Passage shown
I enjoyed this book very much. Stephen King is, without question, expert at world-building and believable, fully-wrought, finely detailed backgrounds. Roland is both an archetype and a real person I easily learned to care about. The tension, suspense, and dramatic action are engaging and had me sitting up straight waiting for the next blow. The boy Jake is sympathetic. There is a mystery surrounding the man in black, and the final confrontation – I said I wouldn’t go there. On the other hand, The Gunslinger felt to me grittier, grainier, less literarily refined than The Wind Through the Keyhole, which in my memory, at least, was a superior book; but not by much. And for that matter, a grainier, less refined beginning feels like it suits this series. I am enchanted by the pulling together of genres, as I stated: western, horror, fantasy, and epic adventure. I don’t think I’m doing it justice in this review, but this is fine work, friends. I’ll be seeking out book two.


Rating: 7 slow mutants.

did not finish: A Killing in the Hills by Julia Keller (audio)

killing in the hillsI made it less than 20% of the way through this audiobook (28 of 156 tracks, if you like to be precise), so on the one hand I should go easy on it, not having read it to completion (or even close). But on the other hand, the fact that I quit so early does indicate my feelings about it.

To be done
1) List the genres that the book reviews say the series pulls together.
2) In the book reviews, what rating is given to The Gunslinger?
3) Continue the book reviews from the point where the review of A Killing in the Hills stops.
You won't need the items for any of this work.

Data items
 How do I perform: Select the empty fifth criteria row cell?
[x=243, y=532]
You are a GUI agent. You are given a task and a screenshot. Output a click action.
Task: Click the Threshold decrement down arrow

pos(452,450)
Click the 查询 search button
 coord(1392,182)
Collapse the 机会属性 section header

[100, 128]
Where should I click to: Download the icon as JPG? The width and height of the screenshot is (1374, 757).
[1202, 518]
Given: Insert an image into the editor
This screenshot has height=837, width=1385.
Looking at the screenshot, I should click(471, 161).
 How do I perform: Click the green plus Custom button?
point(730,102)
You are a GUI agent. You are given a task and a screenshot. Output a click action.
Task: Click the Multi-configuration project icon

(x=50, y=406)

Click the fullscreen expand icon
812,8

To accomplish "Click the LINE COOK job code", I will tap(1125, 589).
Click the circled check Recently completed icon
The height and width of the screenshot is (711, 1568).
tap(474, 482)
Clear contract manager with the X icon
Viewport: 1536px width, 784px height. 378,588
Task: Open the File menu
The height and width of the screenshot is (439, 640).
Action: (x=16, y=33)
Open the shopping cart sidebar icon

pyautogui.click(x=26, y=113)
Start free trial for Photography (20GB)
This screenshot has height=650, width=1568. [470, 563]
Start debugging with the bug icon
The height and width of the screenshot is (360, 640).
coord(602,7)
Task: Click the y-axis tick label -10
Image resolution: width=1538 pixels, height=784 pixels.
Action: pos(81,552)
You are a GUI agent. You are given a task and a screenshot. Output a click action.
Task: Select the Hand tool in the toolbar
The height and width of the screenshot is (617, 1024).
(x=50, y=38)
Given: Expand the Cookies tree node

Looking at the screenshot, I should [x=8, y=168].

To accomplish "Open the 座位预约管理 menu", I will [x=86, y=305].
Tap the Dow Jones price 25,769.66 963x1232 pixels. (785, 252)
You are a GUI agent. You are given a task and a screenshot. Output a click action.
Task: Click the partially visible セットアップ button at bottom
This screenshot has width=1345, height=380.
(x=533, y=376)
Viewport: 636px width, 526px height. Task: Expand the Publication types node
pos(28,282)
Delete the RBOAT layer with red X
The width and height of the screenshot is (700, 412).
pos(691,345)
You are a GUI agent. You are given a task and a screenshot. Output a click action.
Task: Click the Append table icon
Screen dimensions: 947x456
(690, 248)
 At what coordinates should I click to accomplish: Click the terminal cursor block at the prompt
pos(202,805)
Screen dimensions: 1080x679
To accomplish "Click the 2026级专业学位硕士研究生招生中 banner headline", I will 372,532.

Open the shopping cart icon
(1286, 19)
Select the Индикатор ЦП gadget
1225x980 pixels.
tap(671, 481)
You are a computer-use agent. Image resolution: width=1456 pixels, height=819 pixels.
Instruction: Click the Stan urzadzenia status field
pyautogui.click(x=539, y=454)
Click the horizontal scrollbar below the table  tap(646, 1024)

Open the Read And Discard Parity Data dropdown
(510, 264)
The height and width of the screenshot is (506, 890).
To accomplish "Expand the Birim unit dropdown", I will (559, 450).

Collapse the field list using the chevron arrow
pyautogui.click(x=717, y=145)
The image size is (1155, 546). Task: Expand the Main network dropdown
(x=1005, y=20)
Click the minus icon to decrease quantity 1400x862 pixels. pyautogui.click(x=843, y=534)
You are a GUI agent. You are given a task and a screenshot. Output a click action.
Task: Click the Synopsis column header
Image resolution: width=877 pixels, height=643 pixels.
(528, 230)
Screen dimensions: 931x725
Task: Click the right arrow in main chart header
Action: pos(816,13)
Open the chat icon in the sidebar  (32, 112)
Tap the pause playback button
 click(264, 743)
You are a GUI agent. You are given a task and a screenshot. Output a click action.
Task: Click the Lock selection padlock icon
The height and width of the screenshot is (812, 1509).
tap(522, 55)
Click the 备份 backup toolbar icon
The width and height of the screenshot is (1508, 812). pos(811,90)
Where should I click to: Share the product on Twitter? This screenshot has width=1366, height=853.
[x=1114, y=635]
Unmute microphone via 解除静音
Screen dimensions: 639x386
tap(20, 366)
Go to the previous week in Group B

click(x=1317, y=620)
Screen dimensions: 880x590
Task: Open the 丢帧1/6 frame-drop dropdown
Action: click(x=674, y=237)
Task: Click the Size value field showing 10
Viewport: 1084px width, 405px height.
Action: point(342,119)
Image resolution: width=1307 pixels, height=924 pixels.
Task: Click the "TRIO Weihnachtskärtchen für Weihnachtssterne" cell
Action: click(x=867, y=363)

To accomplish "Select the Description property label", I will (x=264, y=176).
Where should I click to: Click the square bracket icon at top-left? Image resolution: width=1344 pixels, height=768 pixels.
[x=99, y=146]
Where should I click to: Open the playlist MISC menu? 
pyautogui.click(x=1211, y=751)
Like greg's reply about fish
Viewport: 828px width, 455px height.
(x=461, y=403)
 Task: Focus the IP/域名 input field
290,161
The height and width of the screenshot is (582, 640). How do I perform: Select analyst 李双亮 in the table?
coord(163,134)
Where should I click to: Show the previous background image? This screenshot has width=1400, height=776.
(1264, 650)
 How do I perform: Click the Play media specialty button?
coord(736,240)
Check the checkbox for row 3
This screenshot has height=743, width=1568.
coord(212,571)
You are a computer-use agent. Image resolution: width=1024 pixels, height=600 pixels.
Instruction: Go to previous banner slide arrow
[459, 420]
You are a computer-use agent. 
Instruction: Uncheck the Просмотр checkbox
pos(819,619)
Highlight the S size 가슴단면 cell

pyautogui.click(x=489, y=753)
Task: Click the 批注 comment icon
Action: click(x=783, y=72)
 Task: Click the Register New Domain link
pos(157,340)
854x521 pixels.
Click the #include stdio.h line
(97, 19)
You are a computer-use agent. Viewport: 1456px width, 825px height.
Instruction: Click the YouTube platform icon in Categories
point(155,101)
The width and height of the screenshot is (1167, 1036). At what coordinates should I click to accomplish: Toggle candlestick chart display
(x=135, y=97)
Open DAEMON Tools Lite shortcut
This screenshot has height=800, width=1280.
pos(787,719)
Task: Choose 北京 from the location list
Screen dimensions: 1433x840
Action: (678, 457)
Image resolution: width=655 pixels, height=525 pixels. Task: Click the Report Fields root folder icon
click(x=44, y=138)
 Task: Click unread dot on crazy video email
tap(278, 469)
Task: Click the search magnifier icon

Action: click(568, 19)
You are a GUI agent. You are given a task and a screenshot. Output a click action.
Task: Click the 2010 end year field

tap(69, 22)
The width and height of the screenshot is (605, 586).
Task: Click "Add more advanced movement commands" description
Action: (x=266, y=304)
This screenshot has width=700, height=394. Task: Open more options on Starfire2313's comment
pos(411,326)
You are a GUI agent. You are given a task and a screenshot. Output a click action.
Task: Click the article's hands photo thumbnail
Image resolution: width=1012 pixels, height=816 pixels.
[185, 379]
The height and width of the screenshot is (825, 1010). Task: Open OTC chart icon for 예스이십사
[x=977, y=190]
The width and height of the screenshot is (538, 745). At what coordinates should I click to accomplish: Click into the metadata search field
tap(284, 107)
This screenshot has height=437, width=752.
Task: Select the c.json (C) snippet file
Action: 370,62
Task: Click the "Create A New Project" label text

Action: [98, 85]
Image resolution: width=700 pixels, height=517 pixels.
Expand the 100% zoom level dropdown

Outputs for the tasks
1) western, horror, fantasy, epic adventure

2) 7 slow mutants.

3)
I read good things about this debut mystery novel – somewhere – but can’t add to those praises. The setting in the West Virginia hills (or mountains) was promising at the start, and I liked the idea of our small-town female prosecutor and her troubled past; likewise her friendly, almost filial relationship with the much older sheriff. But there the character development ended. Our prosecutor hero, Bell, turns rather flat, and her teenage daughter Carla is far worse: a cariacature of the worst kind of whiny teen girl, she speaks in overly-self-aware brattiness, as if she were her own psychoanalyst which – hello – obnoxious teenagers are not. Similarly, the early bad guy is so hideously ugly in every feature as to be a cartoon – how easy to identify bad guys if they all looked like this! And he somehow simultaneously is a stark idiot, and shares Carla’s preternatural self-awareness. The dialog felt like nails on a chalkboard. And so I gave it up. The mystery remains unsolved, for me, and that’s just fine.

Narrator Shannon McManus was sometimes amusing, but sometimes a little overly dramatic (although a certain amount of that falls to the author, for sure). Her rendition of Carla I found unbearable, but that’s squarely on Julia Keller; that’s how Carla was written, I fear.

I’m happy for those who enjoyed this novel, but I am not among them.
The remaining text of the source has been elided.